There is much debate about the causes of addiction: environment, genetics, moral failing, physical changes, emotional trauma and so on. While interesting intellectually, these things have nothing to do with quitting. If I’m acting out, the reasons for my alcoholism and other addictions don’t really matter; what matters is stopping.
If I’m not acting out, my first priority is still not acting out. Then, I begin the work of finding out why I have a compulsion to turn off my logic and emotions — what it is about those things that frightens me — but the priority is still abstinence. If I’m acting out, I’m creating self-induced insanity, and how am I to examine my behavior in that condition? I already know how addicts act; now I have to learn how to be sober.
By the same token, I need to forget about assigning blame for my addictions. Learning why is different from making excuses. I may not be responsible for having become addicted, but I am the only person responsible for my recovery. Blaming beer commercials, sexy magazine covers, the neighborhood, my friends, or issues with my parents for my relapses just doesn’t fly. Those things may make it difficult to avoid thinking about taking the “easy” way out, but they are not the cause of my making that choice. They are what some fellowships call accessory behavior, and they are avoidable for the most part. We simply don’t look, we stay away, we don’t engage. (No, it’s not impossible, if we make the effort. Difficult, yes; painful, sometimes; but not impossible.)
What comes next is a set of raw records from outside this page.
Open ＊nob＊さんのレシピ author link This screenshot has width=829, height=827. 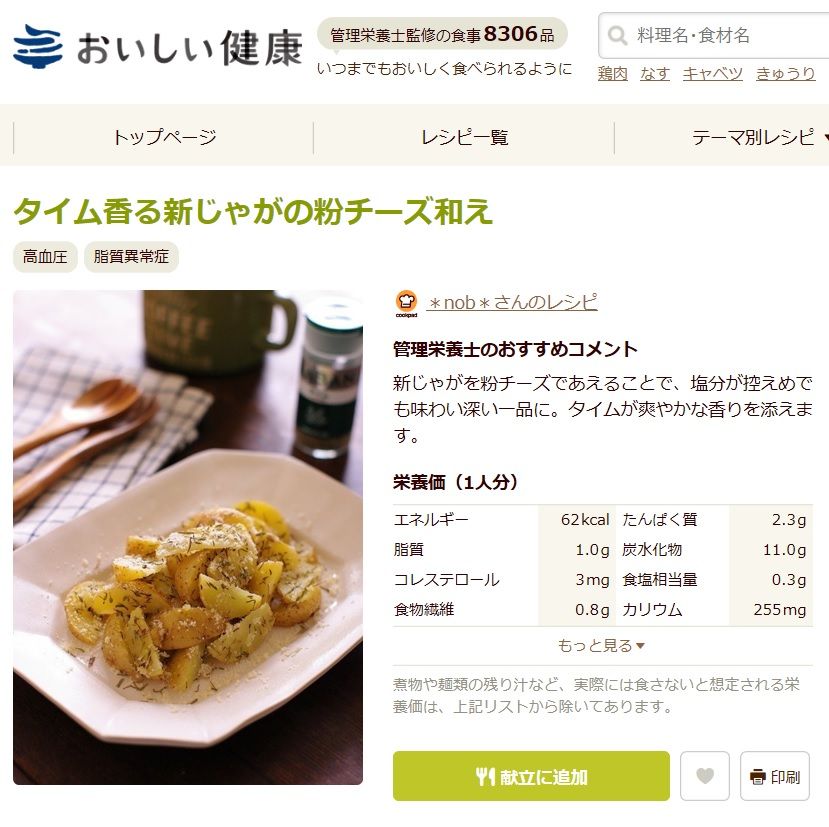[512, 302]
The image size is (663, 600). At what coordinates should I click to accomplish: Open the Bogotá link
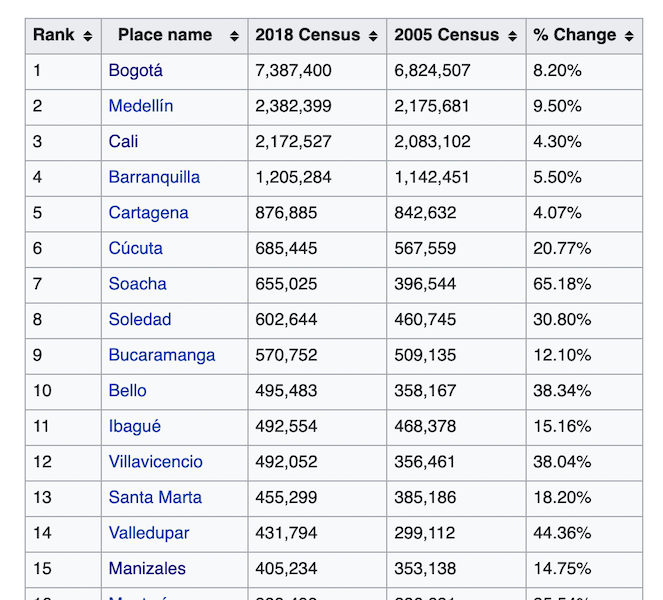(135, 71)
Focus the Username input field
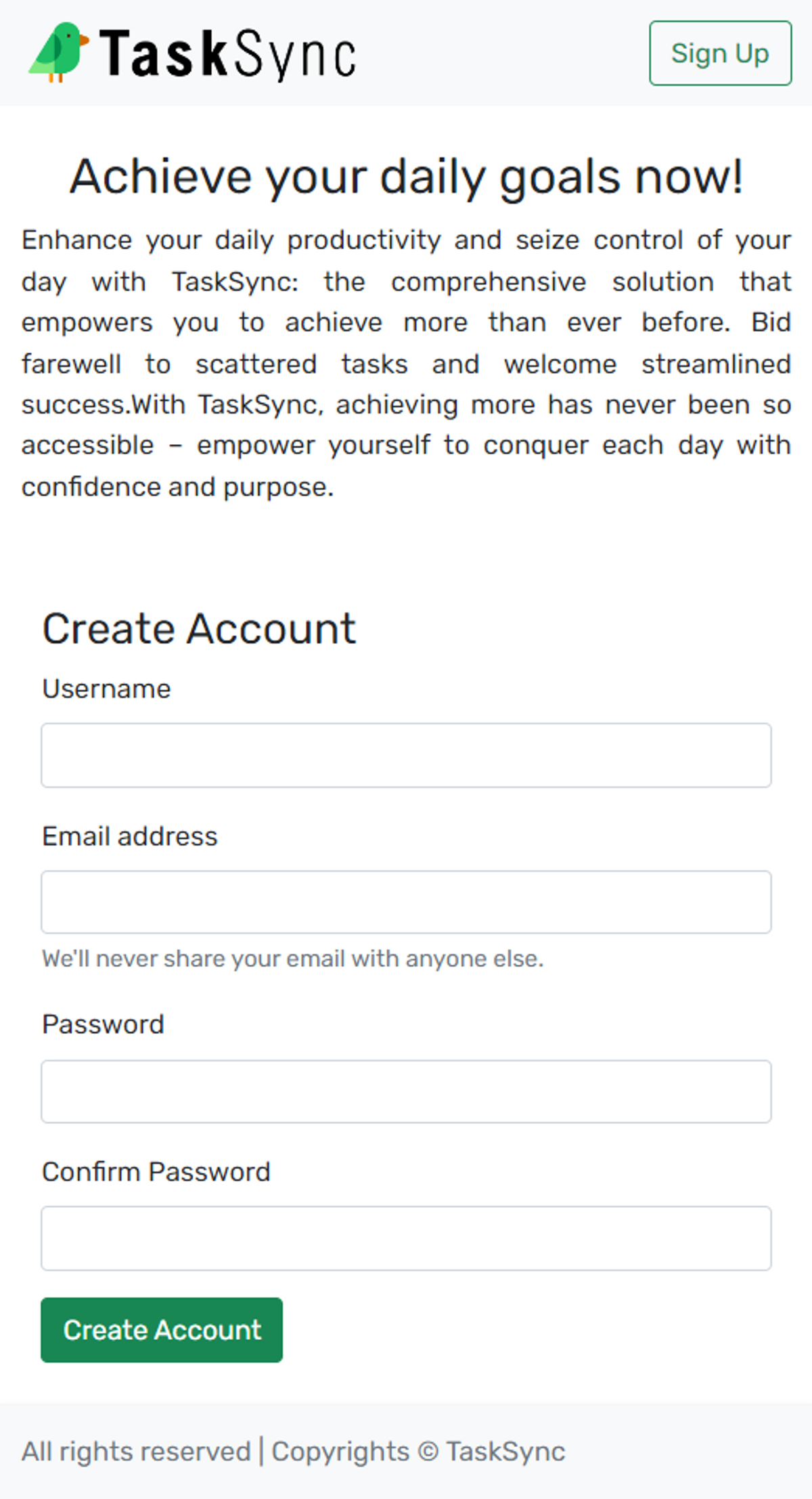The height and width of the screenshot is (1499, 812). click(x=406, y=755)
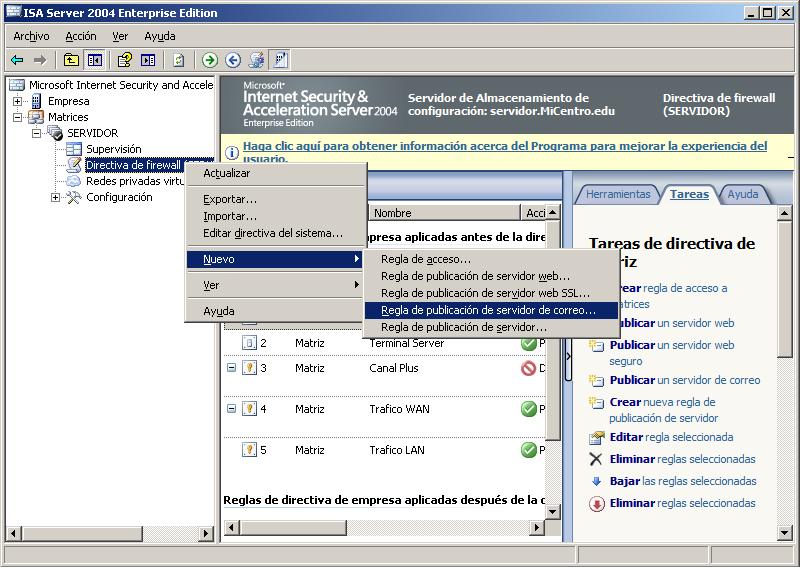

Blaming others or outside things for our continued acting out is a sign that we are not really in recovery — that we are not taking responsibility for our actions. No one can make me drink but me. No one can cause me to try to control others but me. No one can choose to give in to my addictions but me. I am responsible for taking care of myself. Blaming is beside the point. It gets in the way of clear thinking, it’s denial, and it’s one of the things that addicts do best. It isn’t recovery.